Word and element location records
####################

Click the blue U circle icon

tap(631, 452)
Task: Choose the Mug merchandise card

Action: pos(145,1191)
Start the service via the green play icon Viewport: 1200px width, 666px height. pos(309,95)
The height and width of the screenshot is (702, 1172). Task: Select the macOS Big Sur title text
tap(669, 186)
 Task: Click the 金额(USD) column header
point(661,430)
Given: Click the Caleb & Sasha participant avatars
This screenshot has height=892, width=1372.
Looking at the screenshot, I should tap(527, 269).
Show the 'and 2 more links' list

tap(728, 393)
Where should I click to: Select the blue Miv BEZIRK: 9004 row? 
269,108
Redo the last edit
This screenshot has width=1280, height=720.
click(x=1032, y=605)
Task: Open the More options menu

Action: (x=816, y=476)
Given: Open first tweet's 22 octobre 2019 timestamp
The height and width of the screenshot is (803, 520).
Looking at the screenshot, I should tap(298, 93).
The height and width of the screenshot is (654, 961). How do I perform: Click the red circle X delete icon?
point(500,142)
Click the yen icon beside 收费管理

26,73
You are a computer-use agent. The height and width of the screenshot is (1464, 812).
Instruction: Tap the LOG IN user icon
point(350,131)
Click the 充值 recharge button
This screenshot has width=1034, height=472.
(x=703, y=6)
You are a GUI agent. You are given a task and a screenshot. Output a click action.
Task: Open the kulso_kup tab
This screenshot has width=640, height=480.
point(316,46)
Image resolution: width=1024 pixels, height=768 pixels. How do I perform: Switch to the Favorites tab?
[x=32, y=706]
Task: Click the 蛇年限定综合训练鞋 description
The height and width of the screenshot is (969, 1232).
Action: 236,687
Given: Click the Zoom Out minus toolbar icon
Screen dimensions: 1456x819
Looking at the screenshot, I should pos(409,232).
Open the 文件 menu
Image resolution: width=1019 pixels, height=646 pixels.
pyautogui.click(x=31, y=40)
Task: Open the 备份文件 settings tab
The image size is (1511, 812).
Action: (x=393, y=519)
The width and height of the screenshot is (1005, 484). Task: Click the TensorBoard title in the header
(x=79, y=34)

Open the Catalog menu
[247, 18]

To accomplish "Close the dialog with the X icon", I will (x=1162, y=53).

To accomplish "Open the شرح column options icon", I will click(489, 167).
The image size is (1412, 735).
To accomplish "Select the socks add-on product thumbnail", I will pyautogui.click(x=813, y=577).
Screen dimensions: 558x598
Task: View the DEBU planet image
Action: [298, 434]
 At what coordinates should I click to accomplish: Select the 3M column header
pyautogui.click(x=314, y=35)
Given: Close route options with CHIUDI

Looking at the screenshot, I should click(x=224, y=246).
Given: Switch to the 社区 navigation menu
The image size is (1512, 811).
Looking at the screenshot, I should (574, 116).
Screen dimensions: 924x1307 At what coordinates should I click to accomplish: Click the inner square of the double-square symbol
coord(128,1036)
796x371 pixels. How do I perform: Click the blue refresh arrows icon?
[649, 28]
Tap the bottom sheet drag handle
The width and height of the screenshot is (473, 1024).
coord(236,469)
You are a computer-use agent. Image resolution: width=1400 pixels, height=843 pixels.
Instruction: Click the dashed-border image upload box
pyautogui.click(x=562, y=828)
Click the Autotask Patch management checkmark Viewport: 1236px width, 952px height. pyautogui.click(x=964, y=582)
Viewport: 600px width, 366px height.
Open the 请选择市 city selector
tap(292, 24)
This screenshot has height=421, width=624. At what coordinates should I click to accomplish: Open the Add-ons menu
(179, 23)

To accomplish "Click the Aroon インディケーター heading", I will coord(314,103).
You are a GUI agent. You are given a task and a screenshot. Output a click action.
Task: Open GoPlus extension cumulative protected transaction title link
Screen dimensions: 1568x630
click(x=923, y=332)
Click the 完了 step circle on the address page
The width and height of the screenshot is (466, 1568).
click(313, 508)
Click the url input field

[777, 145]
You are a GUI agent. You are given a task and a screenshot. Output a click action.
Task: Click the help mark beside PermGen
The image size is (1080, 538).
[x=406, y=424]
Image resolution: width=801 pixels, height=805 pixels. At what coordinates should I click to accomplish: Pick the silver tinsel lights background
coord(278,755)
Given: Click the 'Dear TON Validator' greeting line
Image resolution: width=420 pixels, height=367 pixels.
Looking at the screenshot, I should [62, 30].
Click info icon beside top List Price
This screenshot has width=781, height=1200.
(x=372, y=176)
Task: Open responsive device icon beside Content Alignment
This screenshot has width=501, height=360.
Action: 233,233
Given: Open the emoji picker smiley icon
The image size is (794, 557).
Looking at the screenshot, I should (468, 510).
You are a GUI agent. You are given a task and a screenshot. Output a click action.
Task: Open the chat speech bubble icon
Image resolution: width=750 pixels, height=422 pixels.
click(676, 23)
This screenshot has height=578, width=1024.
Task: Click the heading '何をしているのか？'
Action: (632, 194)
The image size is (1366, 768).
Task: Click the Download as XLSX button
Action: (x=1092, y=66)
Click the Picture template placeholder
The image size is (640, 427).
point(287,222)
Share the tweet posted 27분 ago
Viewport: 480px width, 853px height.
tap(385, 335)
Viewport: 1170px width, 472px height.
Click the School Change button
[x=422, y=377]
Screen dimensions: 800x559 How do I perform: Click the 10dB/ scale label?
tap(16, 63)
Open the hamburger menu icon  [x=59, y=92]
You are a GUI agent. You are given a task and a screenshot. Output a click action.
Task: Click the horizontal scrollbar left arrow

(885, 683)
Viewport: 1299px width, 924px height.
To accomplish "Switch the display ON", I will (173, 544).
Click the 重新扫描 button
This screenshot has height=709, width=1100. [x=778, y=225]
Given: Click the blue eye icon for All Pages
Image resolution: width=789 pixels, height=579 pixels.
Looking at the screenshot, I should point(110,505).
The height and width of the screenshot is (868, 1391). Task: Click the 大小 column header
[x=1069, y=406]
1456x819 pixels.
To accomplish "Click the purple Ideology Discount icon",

####################

» What the task requires: Can you rewrite every line above as a JSON list of strings, one string per line, leaving out the blank lines?

» Answer to this exercise:
[
  "Click the blue U circle icon",
  "tap(631, 452)",
  "Task: Choose the Mug merchandise card",
  "Action: pos(145,1191)",
  "Start the service via the green play icon Viewport: 1200px width, 666px height. pos(309,95)",
  "The height and width of the screenshot is (702, 1172). Task: Select the macOS Big Sur title text",
  "tap(669, 186)",
  " Task: Click the 金额(USD) column header",
  "point(661,430)",
  "Given: Click the Caleb & Sasha participant avatars",
  "This screenshot has height=892, width=1372.",
  "Looking at the screenshot, I should tap(527, 269).",
  "Show the 'and 2 more links' list",
  "tap(728, 393)",
  "Where should I click to: Select the blue Miv BEZIRK: 9004 row? ",
  "269,108",
  "Redo the last edit",
  "This screenshot has width=1280, height=720.",
  "click(x=1032, y=605)",
  "Task: Open the More options menu",
  "Action: (x=816, y=476)",
  "Given: Open first tweet's 22 octobre 2019 timestamp",
  "The height and width of the screenshot is (803, 520).",
  "Looking at the screenshot, I should tap(298, 93).",
  "The height and width of the screenshot is (654, 961). How do I perform: Click the red circle X delete icon?",
  "point(500,142)",
  "Click the yen icon beside 收费管理",
  "26,73",
  "You are a computer-use agent. The height and width of the screenshot is (1464, 812).",
  "Instruction: Tap the LOG IN user icon",
  "point(350,131)",
  "Click the 充值 recharge button",
  "This screenshot has width=1034, height=472.",
  "(x=703, y=6)",
  "You are a GUI agent. You are given a task and a screenshot. Output a click action.",
  "Task: Open the kulso_kup tab",
  "This screenshot has width=640, height=480.",
  "point(316,46)",
  "Image resolution: width=1024 pixels, height=768 pixels. How do I perform: Switch to the Favorites tab?",
  "[x=32, y=706]",
  "Task: Click the 蛇年限定综合训练鞋 description",
  "The height and width of the screenshot is (969, 1232).",
  "Action: 236,687",
  "Given: Click the Zoom Out minus toolbar icon",
  "Screen dimensions: 1456x819",
  "Looking at the screenshot, I should pos(409,232).",
  "Open the 文件 menu",
  "Image resolution: width=1019 pixels, height=646 pixels.",
  "pyautogui.click(x=31, y=40)",
  "Task: Open the 备份文件 settings tab",
  "The image size is (1511, 812).",
  "Action: (x=393, y=519)",
  "The width and height of the screenshot is (1005, 484). Task: Click the TensorBoard title in the header",
  "(x=79, y=34)",
  "Open the Catalog menu",
  "[247, 18]",
  "To accomplish \"Close the dialog with the X icon\", I will (x=1162, y=53).",
  "To accomplish \"Open the شرح column options icon\", I will click(489, 167).",
  "The image size is (1412, 735).",
  "To accomplish \"Select the socks add-on product thumbnail\", I will pyautogui.click(x=813, y=577).",
  "Screen dimensions: 558x598",
  "Task: View the DEBU planet image",
  "Action: [298, 434]",
  " At what coordinates should I click to accomplish: Select the 3M column header",
  "pyautogui.click(x=314, y=35)",
  "Given: Close route options with CHIUDI",
  "Looking at the screenshot, I should click(x=224, y=246).",
  "Given: Switch to the 社区 navigation menu",
  "The image size is (1512, 811).",
  "Looking at the screenshot, I should (574, 116).",
  "Screen dimensions: 924x1307 At what coordinates should I click to accomplish: Click the inner square of the double-square symbol",
  "coord(128,1036)",
  "796x371 pixels. How do I perform: Click the blue refresh arrows icon?",
  "[649, 28]",
  "Tap the bottom sheet drag handle",
  "The width and height of the screenshot is (473, 1024).",
  "coord(236,469)",
  "You are a computer-use agent. Image resolution: width=1400 pixels, height=843 pixels.",
  "Instruction: Click the dashed-border image upload box",
  "pyautogui.click(x=562, y=828)",
  "Click the Autotask Patch management checkmark Viewport: 1236px width, 952px height. pyautogui.click(x=964, y=582)",
  "Viewport: 600px width, 366px height.",
  "Open the 请选择市 city selector",
  "tap(292, 24)",
  "This screenshot has height=421, width=624. At what coordinates should I click to accomplish: Open the Add-ons menu",
  "(179, 23)",
  "To accomplish \"Click the Aroon インディケーター heading\", I will coord(314,103).",
  "You are a GUI agent. You are given a task and a screenshot. Output a click action.",
  "Task: Open GoPlus extension cumulative protected transaction title link",
  "Screen dimensions: 1568x630",
  "click(x=923, y=332)",
  "Click the 完了 step circle on the address page",
  "The width and height of the screenshot is (466, 1568).",
  "click(313, 508)",
  "Click the url input field",
  "[777, 145]",
  "You are a GUI agent. You are given a task and a screenshot. Output a click action.",
  "Task: Click the help mark beside PermGen",
  "The image size is (1080, 538).",
  "[x=406, y=424]",
  "Image resolution: width=801 pixels, height=805 pixels. At what coordinates should I click to accomplish: Pick the silver tinsel lights background",
  "coord(278,755)",
  "Given: Click the 'Dear TON Validator' greeting line",
  "Image resolution: width=420 pixels, height=367 pixels.",
  "Looking at the screenshot, I should [62, 30].",
  "Click info icon beside top List Price",
  "This screenshot has width=781, height=1200.",
  "(x=372, y=176)",
  "Task: Open responsive device icon beside Content Alignment",
  "This screenshot has width=501, height=360.",
  "Action: 233,233",
  "Given: Open the emoji picker smiley icon",
  "The image size is (794, 557).",
  "Looking at the screenshot, I should (468, 510).",
  "You are a GUI agent. You are given a task and a screenshot. Output a click action.",
  "Task: Open the chat speech bubble icon",
  "Image resolution: width=750 pixels, height=422 pixels.",
  "click(676, 23)",
  "This screenshot has height=578, width=1024.",
  "Task: Click the heading '何をしているのか？'",
  "Action: (632, 194)",
  "The image size is (1366, 768).",
  "Task: Click the Download as XLSX button",
  "Action: (x=1092, y=66)",
  "Click the Picture template placeholder",
  "The image size is (640, 427).",
  "point(287,222)",
  "Share the tweet posted 27분 ago",
  "Viewport: 480px width, 853px height.",
  "tap(385, 335)",
  "Viewport: 1170px width, 472px height.",
  "Click the School Change button",
  "[x=422, y=377]",
  "Screen dimensions: 800x559 How do I perform: Click the 10dB/ scale label?",
  "tap(16, 63)",
  "Open the hamburger menu icon  [x=59, y=92]",
  "You are a GUI agent. You are given a task and a screenshot. Output a click action.",
  "Task: Click the horizontal scrollbar left arrow",
  "(885, 683)",
  "Viewport: 1299px width, 924px height.",
  "To accomplish \"Switch the display ON\", I will (173, 544).",
  "Click the 重新扫描 button",
  "This screenshot has height=709, width=1100. [x=778, y=225]",
  "Given: Click the blue eye icon for All Pages",
  "Image resolution: width=789 pixels, height=579 pixels.",
  "Looking at the screenshot, I should point(110,505).",
  "The height and width of the screenshot is (868, 1391). Task: Click the 大小 column header",
  "[x=1069, y=406]",
  "1456x819 pixels.",
  "To accomplish \"Click the purple Ideology Discount icon\","
]